**Work to be completed:** Instruction for the entries that follow: retype exactly the lines from the line with "Screenshot is 2560x1440." to the line with "[ПРОСТО РЕЦЕПТЫ ОТ ПАП] (893, 13)", both included, and omit all others.

**The records:**
··········
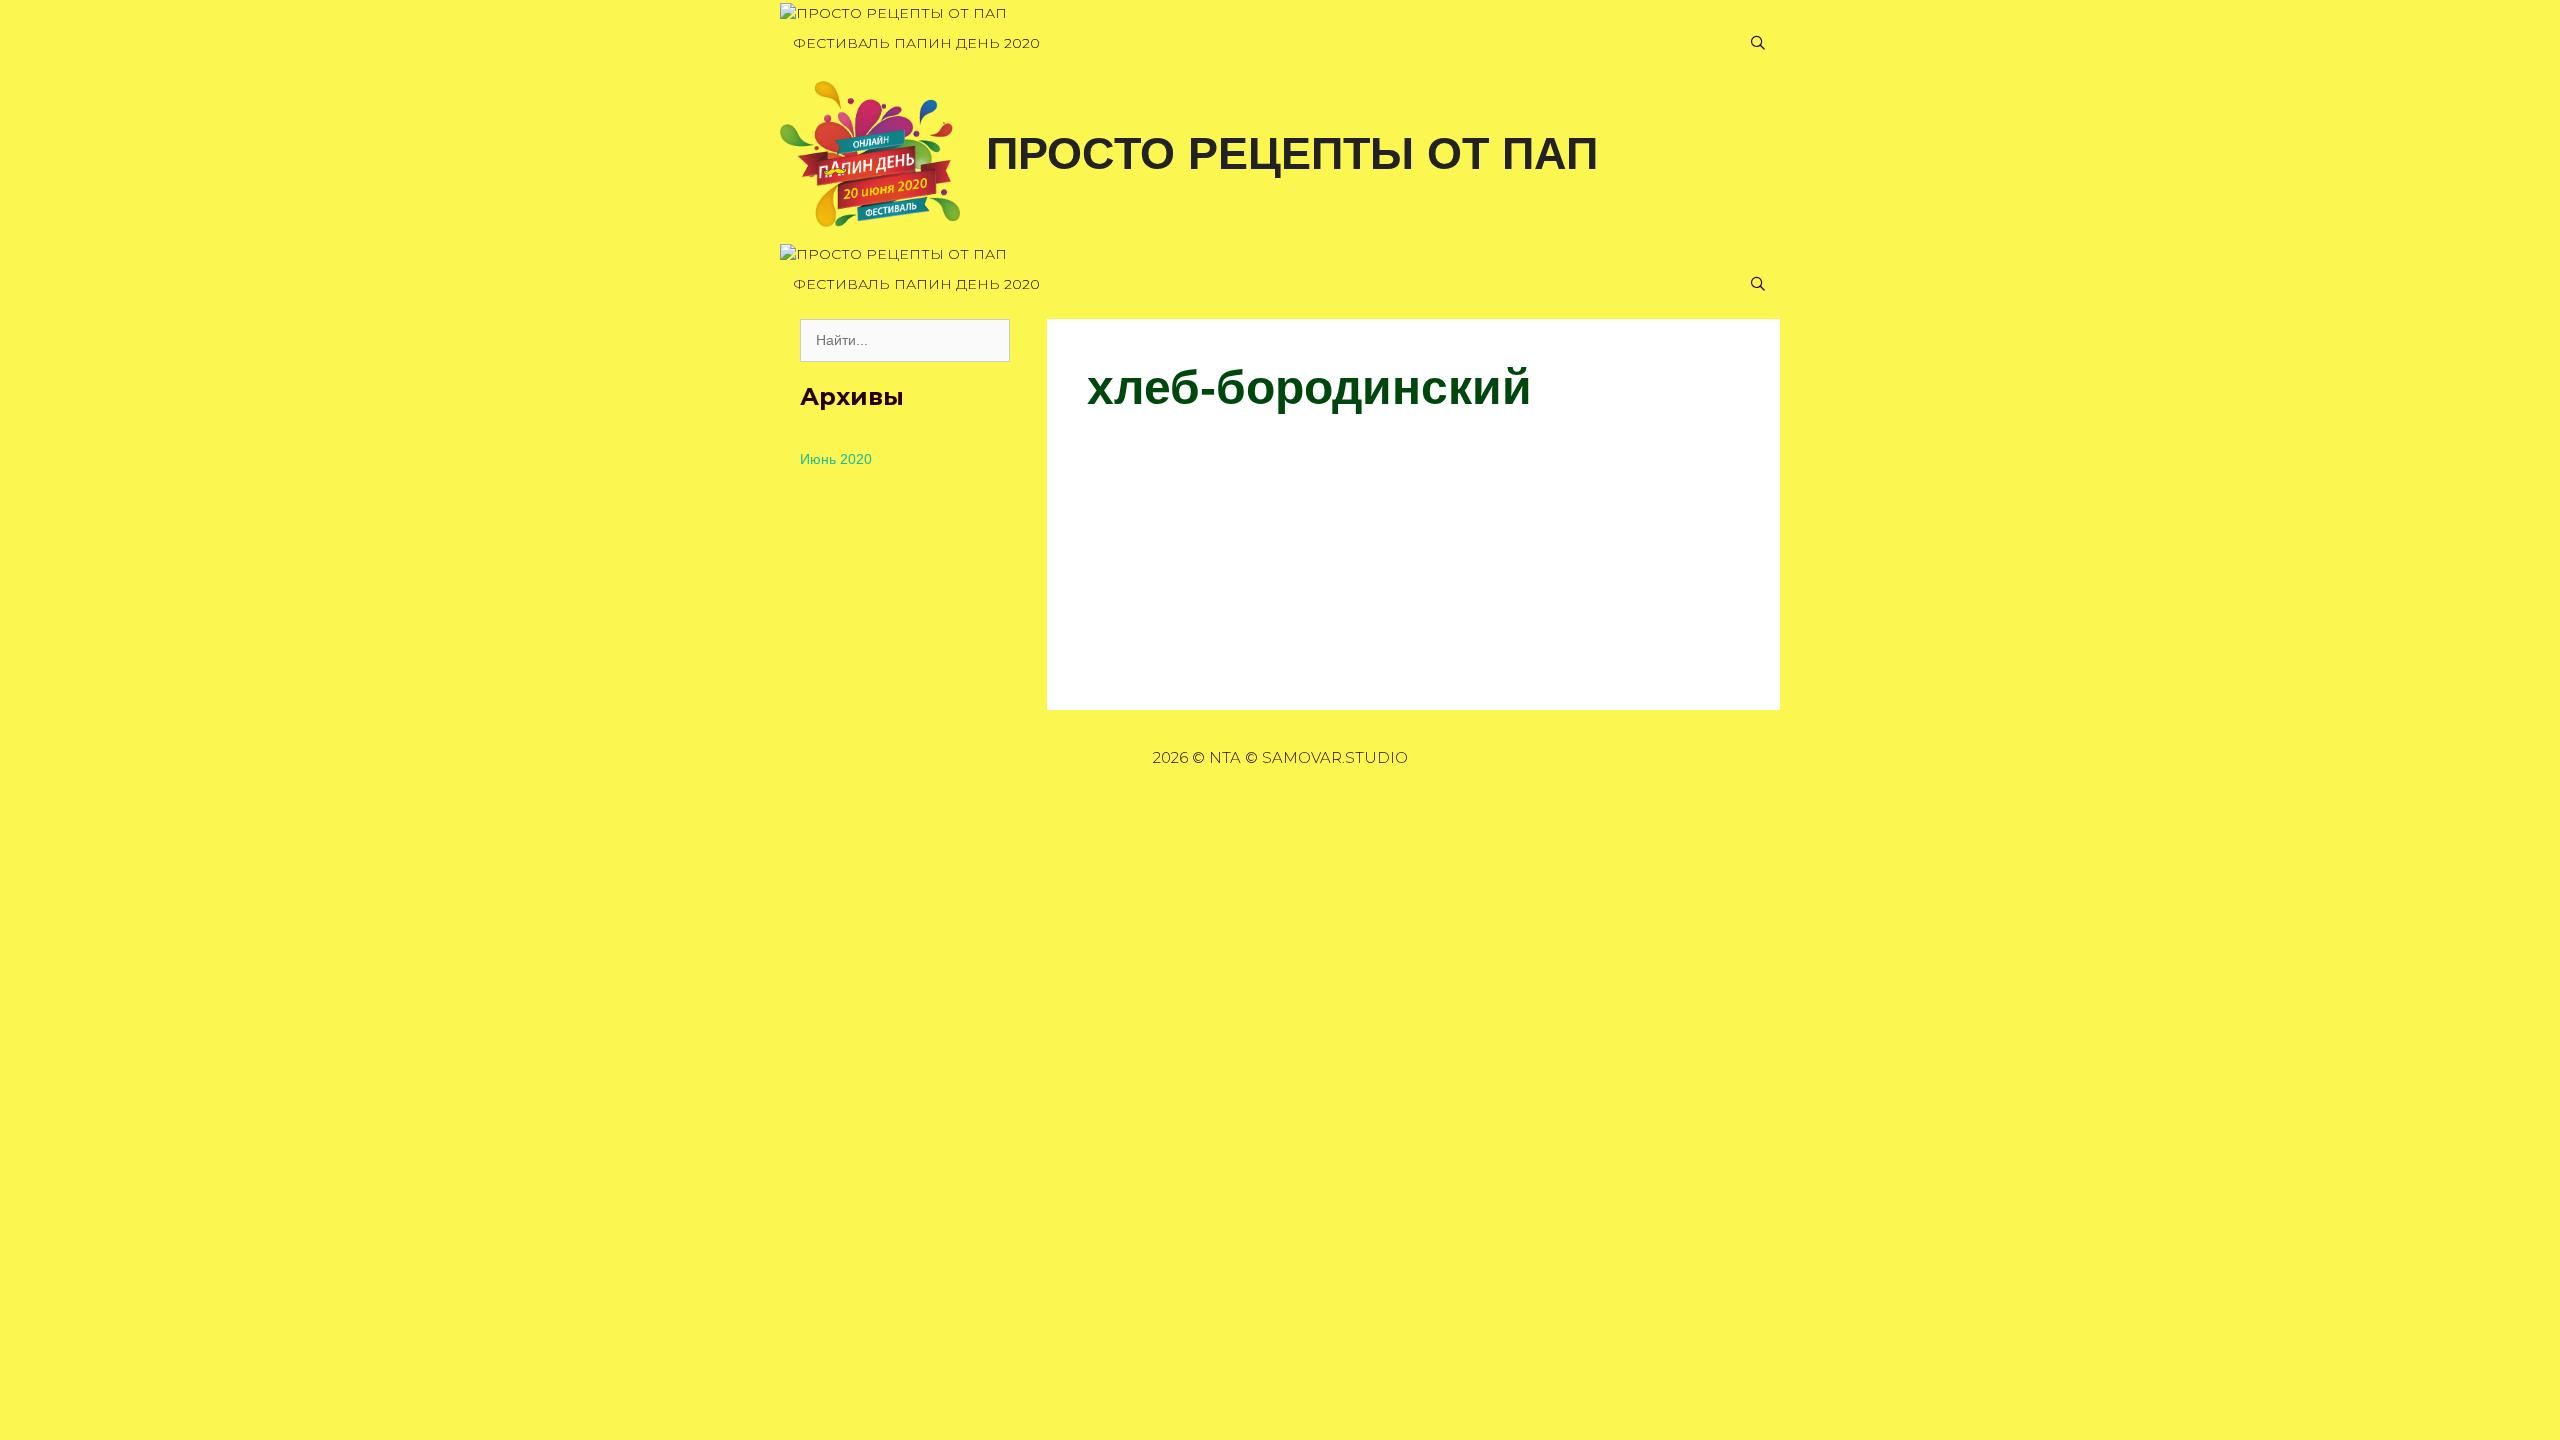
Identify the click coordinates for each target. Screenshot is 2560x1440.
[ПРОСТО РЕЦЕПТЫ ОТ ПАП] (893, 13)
··········
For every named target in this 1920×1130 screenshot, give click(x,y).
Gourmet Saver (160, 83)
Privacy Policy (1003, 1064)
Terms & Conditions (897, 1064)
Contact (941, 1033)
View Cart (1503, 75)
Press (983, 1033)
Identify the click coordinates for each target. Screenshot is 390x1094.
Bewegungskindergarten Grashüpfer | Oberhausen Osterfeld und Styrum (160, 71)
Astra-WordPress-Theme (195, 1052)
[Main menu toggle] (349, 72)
··········
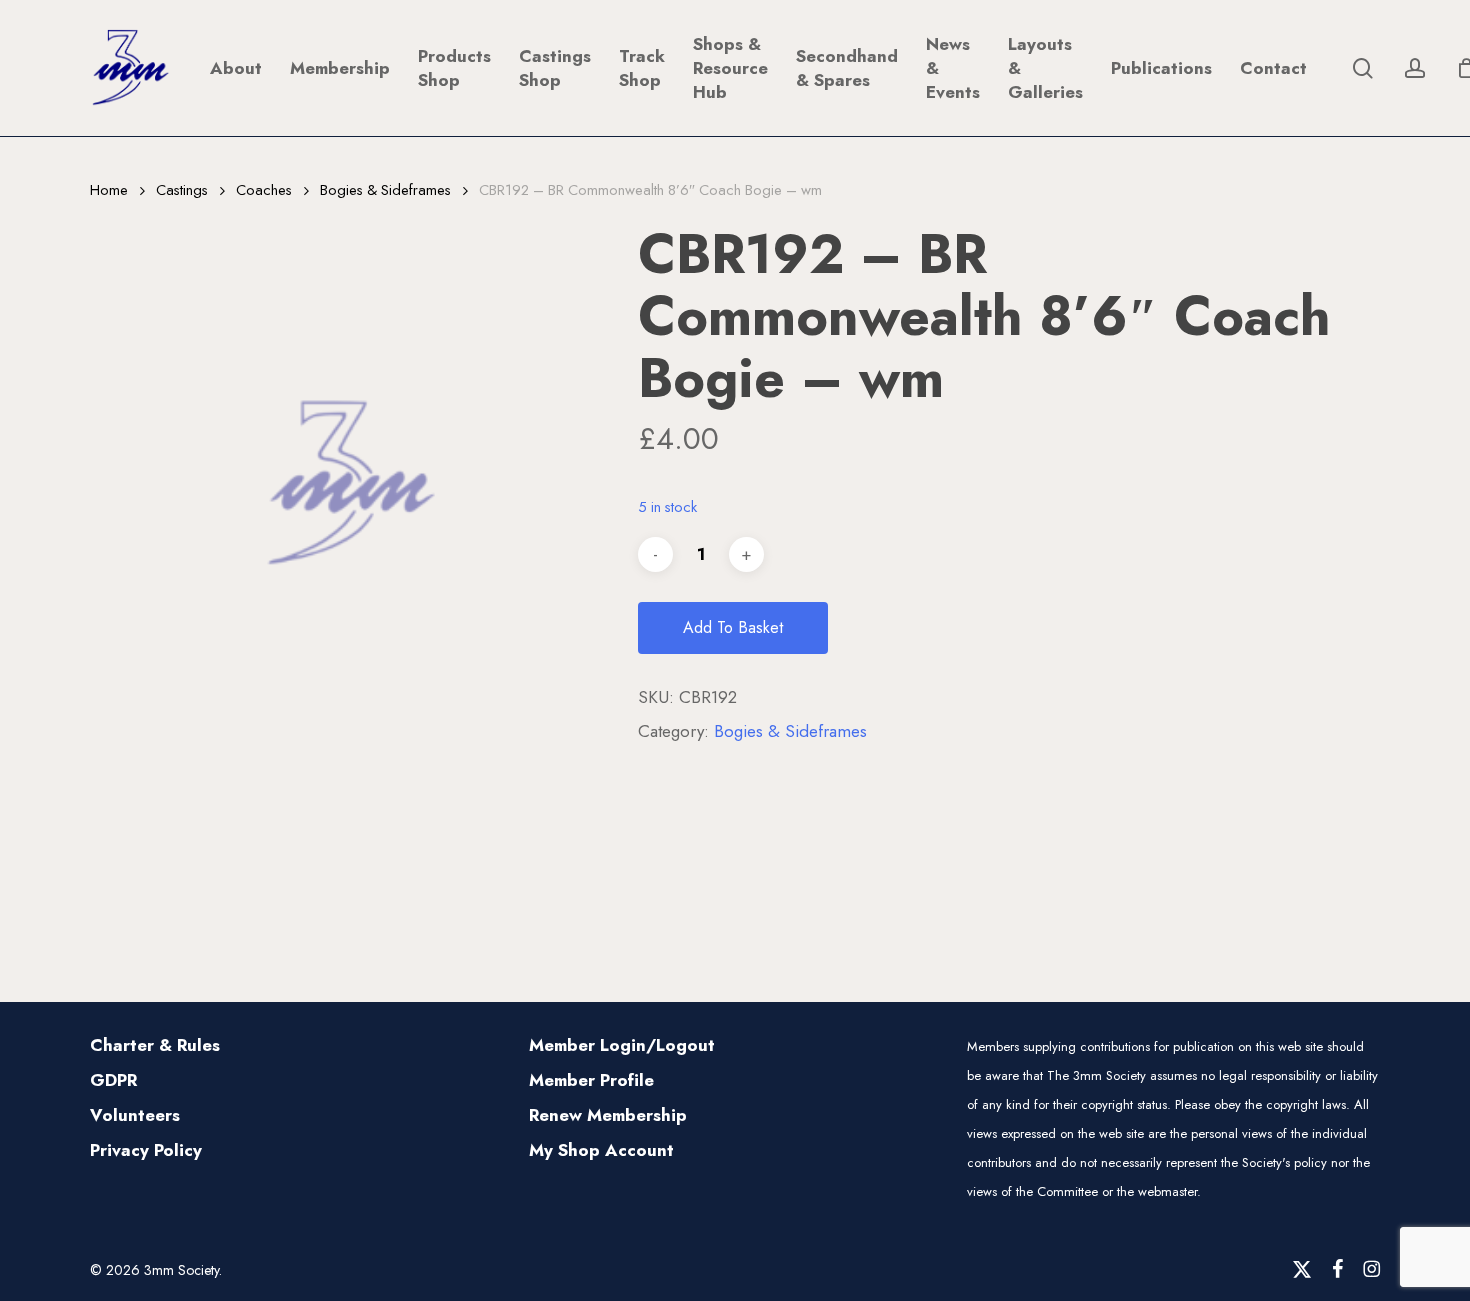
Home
··········
**Answer box:**
Identify the click coordinates for each target. Screenshot is 2560x1440.
[ПРОСТО РЕЦЕПТЫ ОТ ПАП] (893, 13)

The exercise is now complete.